Além de receber atendimento médico e psicossocial, Therese aprendeu mecânica e a dirigir, junto com outras sobreviventes de violência sexual.

“Esses são projetos muito importantes porque oferecem às sobreviventes da violência sexual a chance de reconstruir suas vidas e se tornarem parte da comunidade novamente. Essas comunidades, por sua vez, se beneficiam imensamente de seus novos conjuntos de habilidades e experiência”, disse Liz Ahua, Representante do ACNUR na RDC. 

Depois de quase oito meses de treinamento, Therese já sabe dirigir, desmontar e consertar motores, pneus e freios. Após a formatura, ela recebeu sua carteira de motorista e, em breve, iniciará um negócio de mecânica de automóveis com algumas das outras mulheres.

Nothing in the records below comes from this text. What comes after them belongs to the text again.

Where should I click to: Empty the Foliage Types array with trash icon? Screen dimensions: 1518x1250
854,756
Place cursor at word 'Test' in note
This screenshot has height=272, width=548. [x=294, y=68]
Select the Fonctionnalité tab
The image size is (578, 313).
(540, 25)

Desde 2020, quase 400 sobreviventes e pessoas em risco de violência baseada em gênero nas províncias de Kasai e Kasai Central receberam assistência do ACNUR e seus parceiros por meio de treinamentos vocacionais em diferentes setores.

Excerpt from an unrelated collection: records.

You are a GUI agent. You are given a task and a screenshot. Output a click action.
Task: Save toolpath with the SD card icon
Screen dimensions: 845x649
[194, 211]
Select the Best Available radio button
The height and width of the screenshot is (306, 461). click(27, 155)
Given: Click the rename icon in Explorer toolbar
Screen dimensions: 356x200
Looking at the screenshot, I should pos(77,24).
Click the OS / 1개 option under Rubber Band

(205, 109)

No entanto, ainda há muito a fazer para combater a violência sexual em uma região onde ela continua fazendo parte de um ciclo de conflito e insegurança recorrentes e onde as normas sociais exigem que as mulheres vítimas de violência paguem dote antes de serem readmitidas na sociedade. A prática frequentemente resulta na expulsão das mulheres de famílias que não desejam arcar com os custos desses dotes. 

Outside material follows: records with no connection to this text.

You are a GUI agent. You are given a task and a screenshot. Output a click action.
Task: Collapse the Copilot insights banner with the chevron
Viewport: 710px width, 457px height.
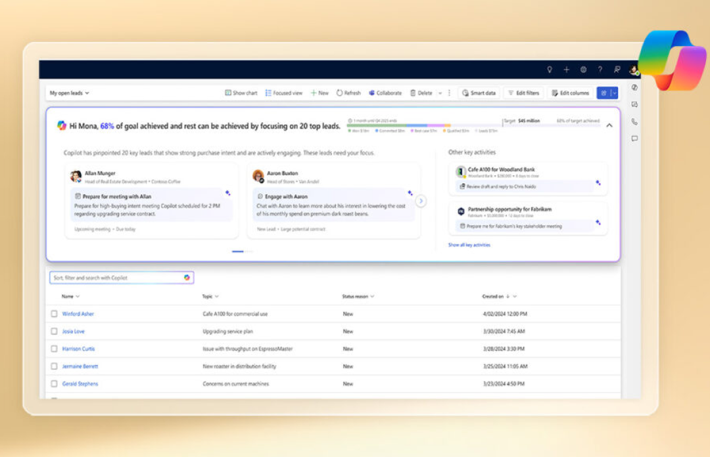click(609, 124)
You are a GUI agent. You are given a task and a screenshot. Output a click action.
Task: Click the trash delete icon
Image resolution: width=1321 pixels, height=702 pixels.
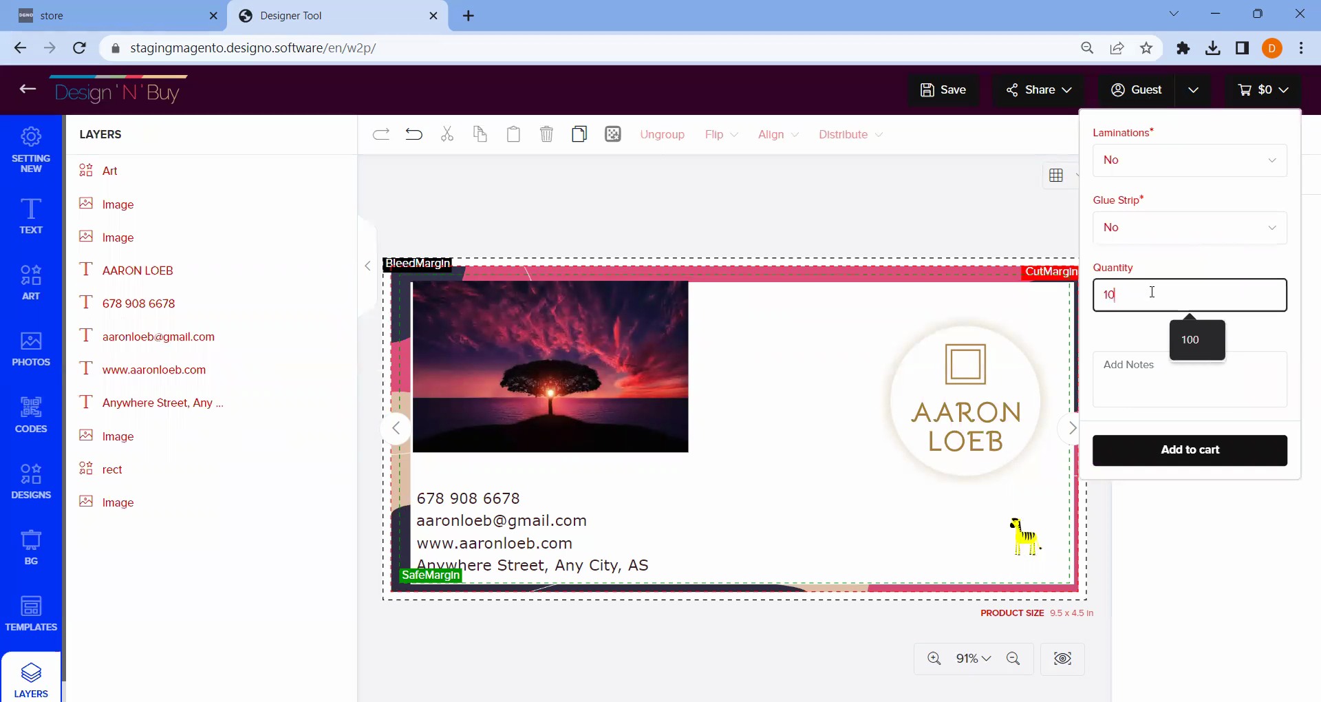546,134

Mais de 800 sobreviventes foram identificados pelo ACNUR e parceiros na região de Kasai entre janeiro e julho de 2021 e receberam assistência jurídica, médica e psicossocial. 

A agência também apoia organizações locais, como FMMDK, que estão se envolvendo com as comunidades para abordar as causas profundas da violência de gênero e para quebrar o ciclo vicioso de discriminação e pobreza que coloca os sobreviventes em risco de exploração e novos abusos. Mais financiamento é necessário para implementar projetos como o que deu a Therese uma tábua de salvação.

Hoje, Therese renovou sua autoconfiança e pode olhar para o futuro com esperança novamente, enquanto espera para começar a trabalhar em uma nova garagem que será inaugurada nos próximos meses com o apoio do ACNUR.

“Aprendi uma profissão que amo muito. Isso vai me permitir ser independente e cuidar da minha família”, diz ela.

* nome alterado por motivos de proteção.